WORK ITEM ::
Print the listing in its entirety and exactly, leaving out images.

EXCERPTED RECORDS ::
===
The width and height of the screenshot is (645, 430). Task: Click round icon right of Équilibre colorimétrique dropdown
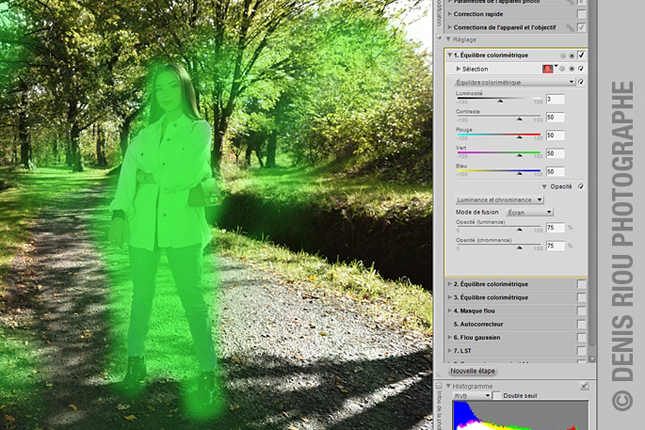pyautogui.click(x=581, y=82)
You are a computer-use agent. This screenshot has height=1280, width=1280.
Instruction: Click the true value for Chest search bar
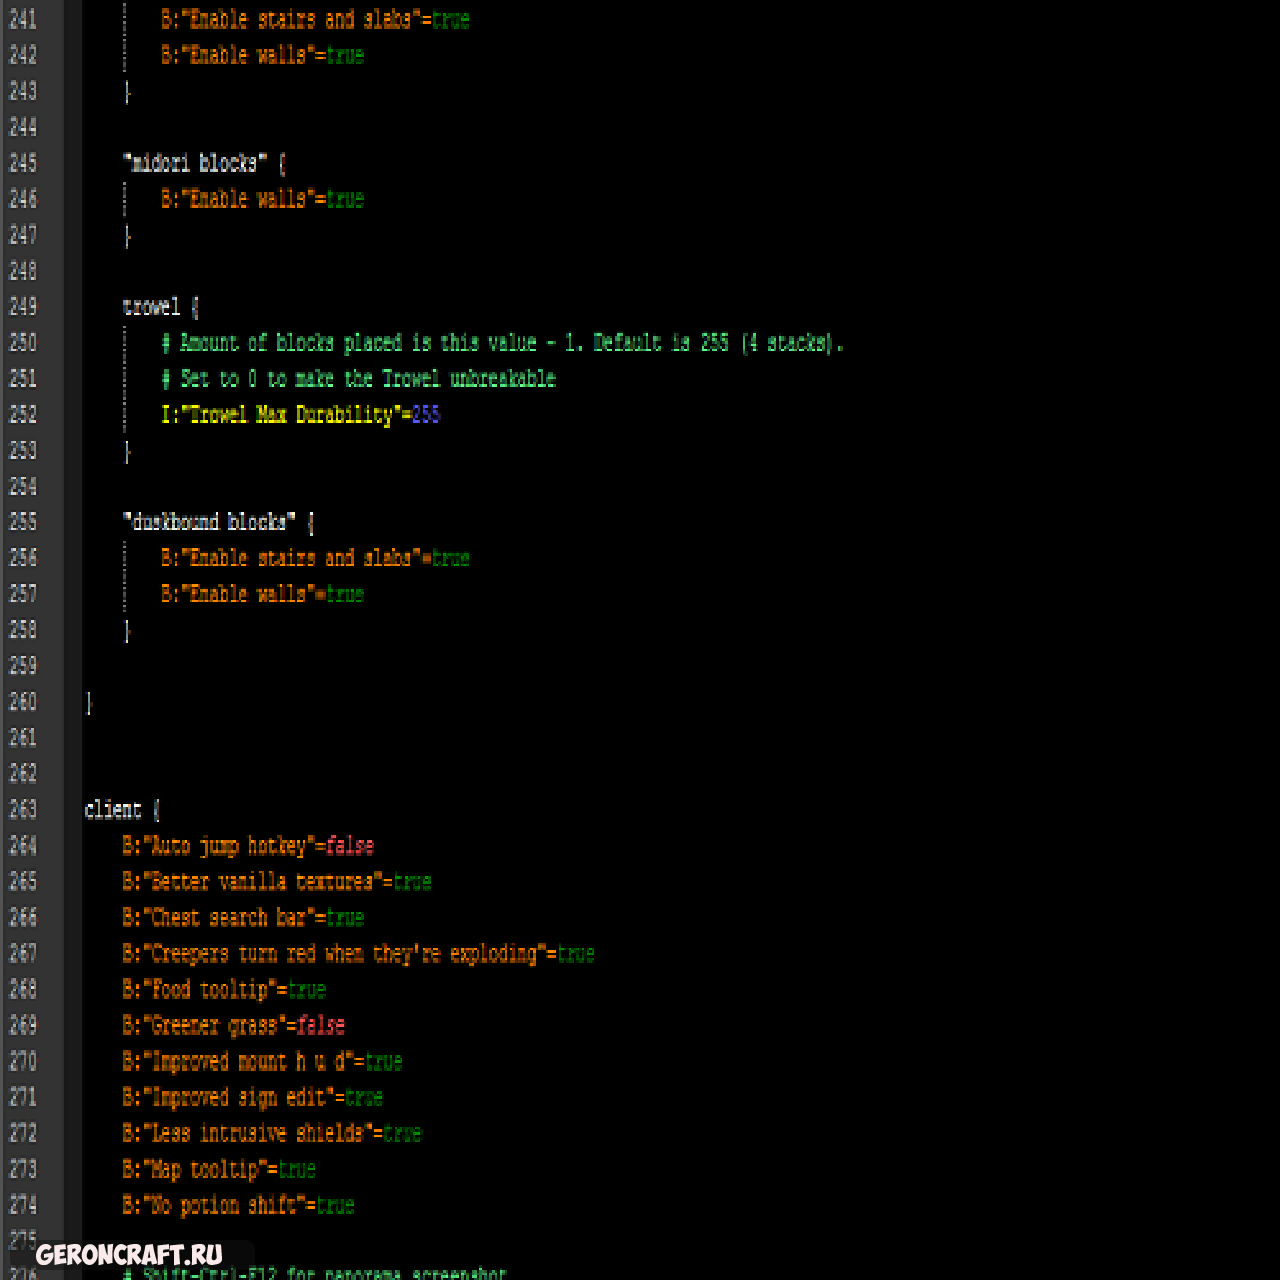[345, 918]
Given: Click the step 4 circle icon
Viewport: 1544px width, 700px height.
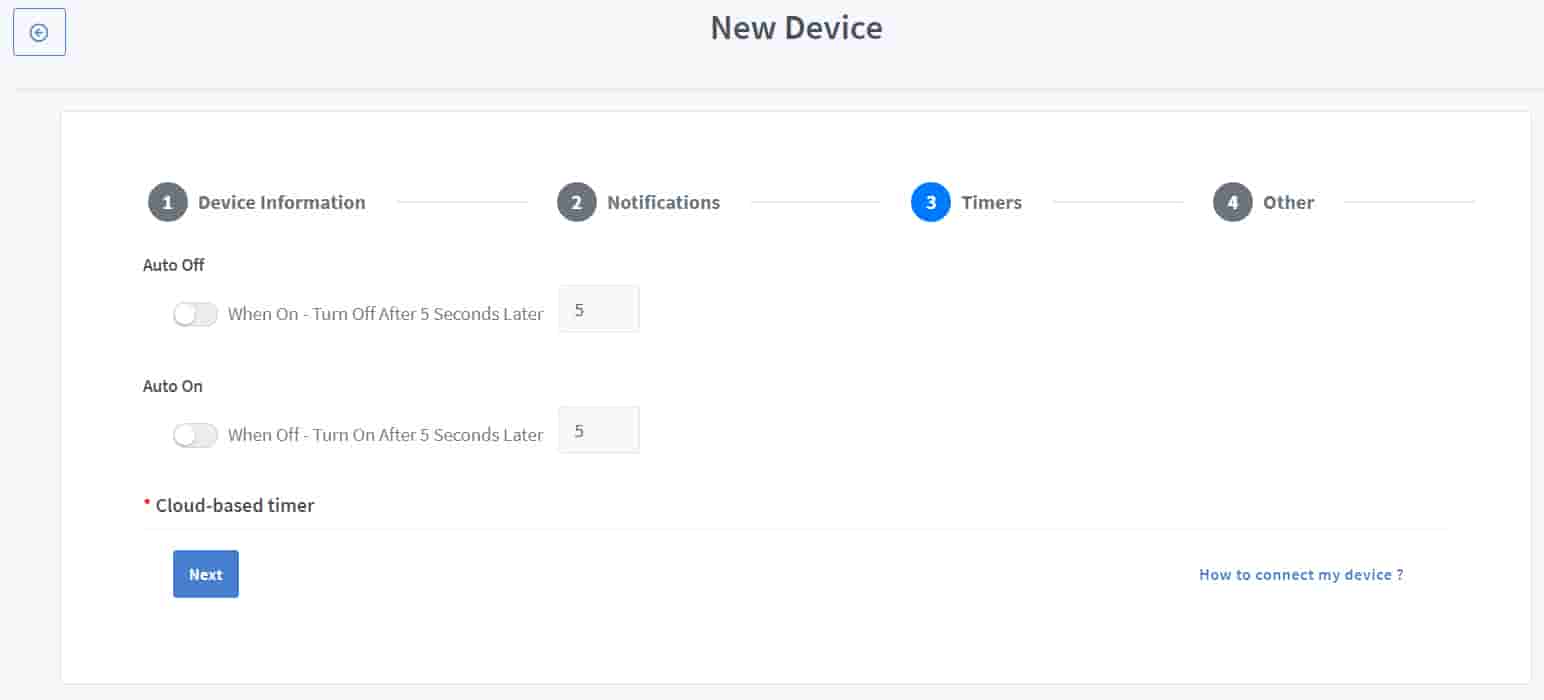Looking at the screenshot, I should (x=1233, y=202).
===
EXERCISE OUTPUT ::
The width and height of the screenshot is (645, 430). Task: Click round icon right of Équilibre colorimétrique dropdown
pyautogui.click(x=581, y=82)
You are a computer-use agent. This screenshot has height=1280, width=1280.
Instruction: Click the true value for Chest search bar
[345, 918]
Given: Click the step 4 circle icon
Viewport: 1544px width, 700px height.
Looking at the screenshot, I should (x=1233, y=202).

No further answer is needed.